Forty years ago I wrote a young adult book entitled Conception, Contraception: A New Look. It details the miracle of conception and explores humanity’s millennia-long search to understand its mystery. The book was also meant to alert young readers to the problem of overpopulation. Though it was not a success, the book has always been one of my favorites. It was “born” at a time when the topic of birth control were considered unfit for high school students.
It was Anton von Leeuwenhoek, the Dutch inventor of the microscope, who first saw the human sperm in 1674. In 1827, another 150 years later, Karl Ernst von Baer finally identified the mammalian egg, thereby cracking a problem that, in his words, “had been discussed ad nauseum in every textbook of physiology as insoluble.”
As a medical writer I was fascinated in the science behind all that, but my aim in researching and writing the book was overpopulation. To an overwhelming extent all our troubles can be traced to the fact that there are simply too many of us to share and enjoy our beautiful earth. Thomas Malthus, an English scientist, was one of the earliest to write about it convincingly in 1798, and we are reminded daily of the accuracy of his predictions.
Agnes Gillot, my 15-year old downstairs neighbor in Brooklyn Heights, discovered the threat of overpopulation while surfing the net. Coincidentally her mother had purchased my long-forgotten book from Amazon.com. It inspired Agnes to devote her spring term paper at Saint Ann’s School to overpopulation.
Birth control and overpopulation are like the two sides of the same coin. Attempts at avoiding unwanted birth are as old as mankind itself. Egyptian papyri already recorded a few crude barrier methods and many ineffective other means. Effective contraception dates from the beginning of the twentieth century. Margaret Sanger is America’s heroine of birth control. From the time she was a child she observed that economically comfortable, happy families had fewer children, whereas poor families, like hers, had large families. Moreover, she blamed her mother’s early death on her relentless childbearing.
Sanger became a nurse.
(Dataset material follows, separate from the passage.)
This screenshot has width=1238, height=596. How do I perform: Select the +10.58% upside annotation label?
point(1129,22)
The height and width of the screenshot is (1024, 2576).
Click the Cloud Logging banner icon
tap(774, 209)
She was abhorred by the deaths resulting from illegal and self-inflicted abortion. After she watched her patient Nellie Sachs die, she resolved to teach women the then-available methods of contraception. In 1916 Sanger opened a birth control clinic in Brownville, Brooklyn. The clinic was closed and Margaret went to prison, but eventually her efforts bore fruit. Then and now abortions performed by trained practitioners became relatively safe, and today effective methods of birth control are available. At long last the number of abortions performed in the US is decreasing, as is the teen pregnancy rate.
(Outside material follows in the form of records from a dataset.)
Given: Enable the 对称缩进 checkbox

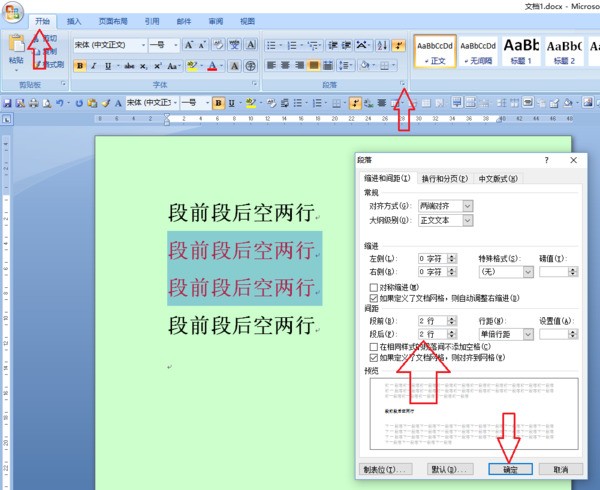Looking at the screenshot, I should coord(373,287).
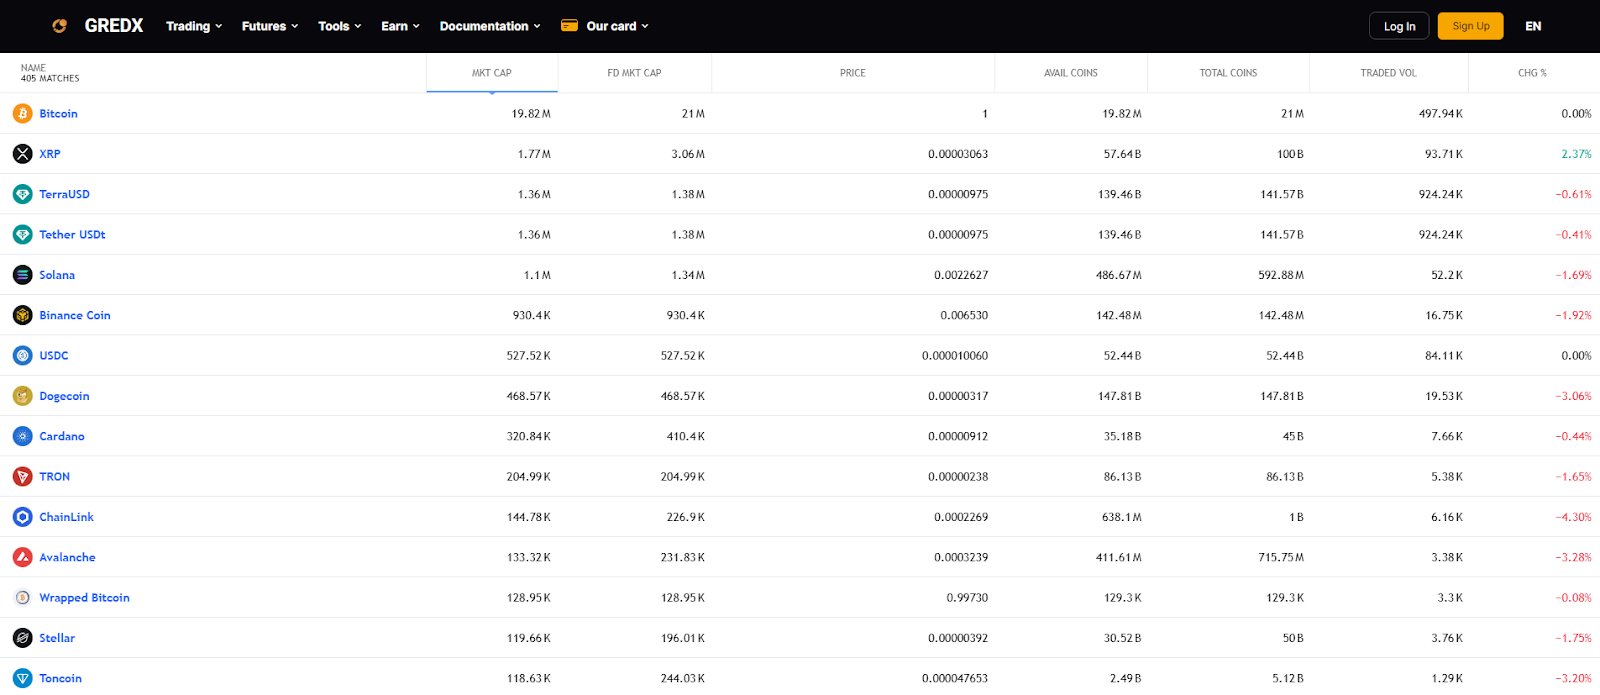Expand the Trading dropdown menu
Image resolution: width=1600 pixels, height=695 pixels.
[x=194, y=26]
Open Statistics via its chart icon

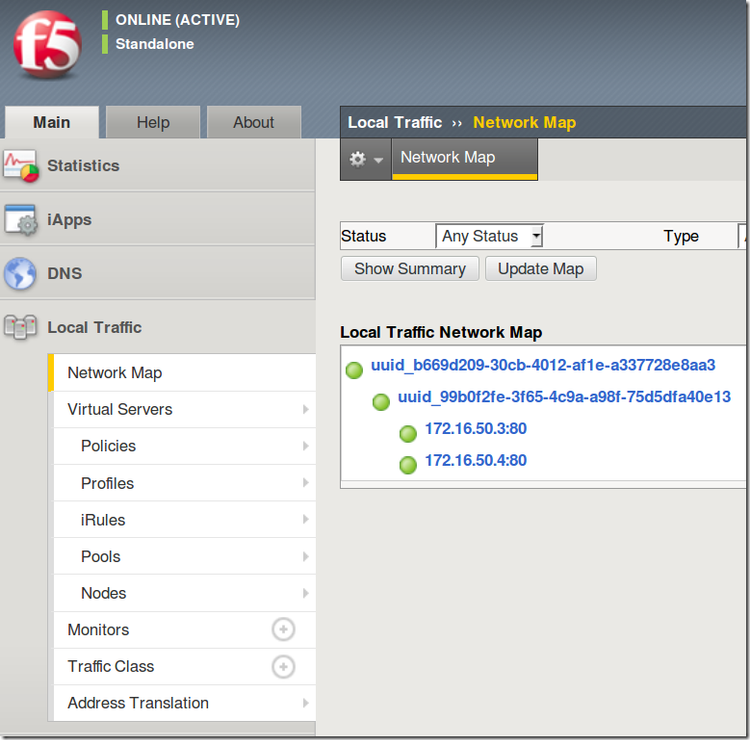pos(21,166)
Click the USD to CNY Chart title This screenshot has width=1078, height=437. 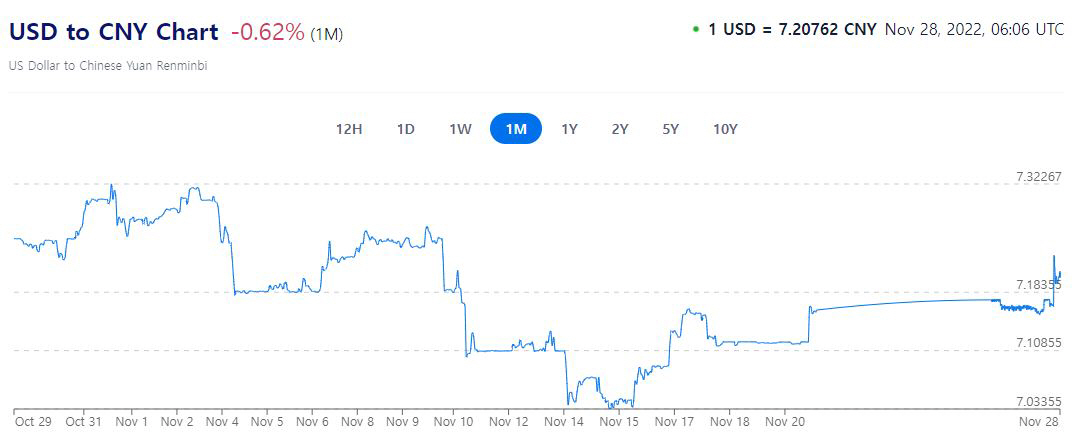113,32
Even so, the timing of pregnancies in the US continues to be a major problem. According to the Guttmacher Institute, half of all pregnancies in the US are unplanned; four in ten resulting in abortion. There were 1.06 million abortions in 2011. The US also has the highest teen pregnancy among major developed countries. About ¾ million women between the ages of 15-19 conceive annually.
I cannot believe that a hundred years after Sanger opened her first birth control clinic we are again, or still, waging the same battles. Currently many states are severely restricting access to legal abortions. Moreover, the inclusion of the cost of birth control in medical insurance plans is under discussion. It stands to reason that, as in Margaret Sanger’s days, the rich will continue to solve their childbearing problems, whereas the poor will again struggle with problems of giving birth to children at the wrong time.
The figures to demonstrate these effects are already in. New Mexico, Mississippi, Texas, Nevada, Arkansas and Arizona, states in which abortion is an issue, have high teen pregnancy rates, whereas New Hampshire, Vermont, Minnesota, North Dakota and Massachusetts, states in which birth control and abortion are less of an issue, have low teen pregnancy rates.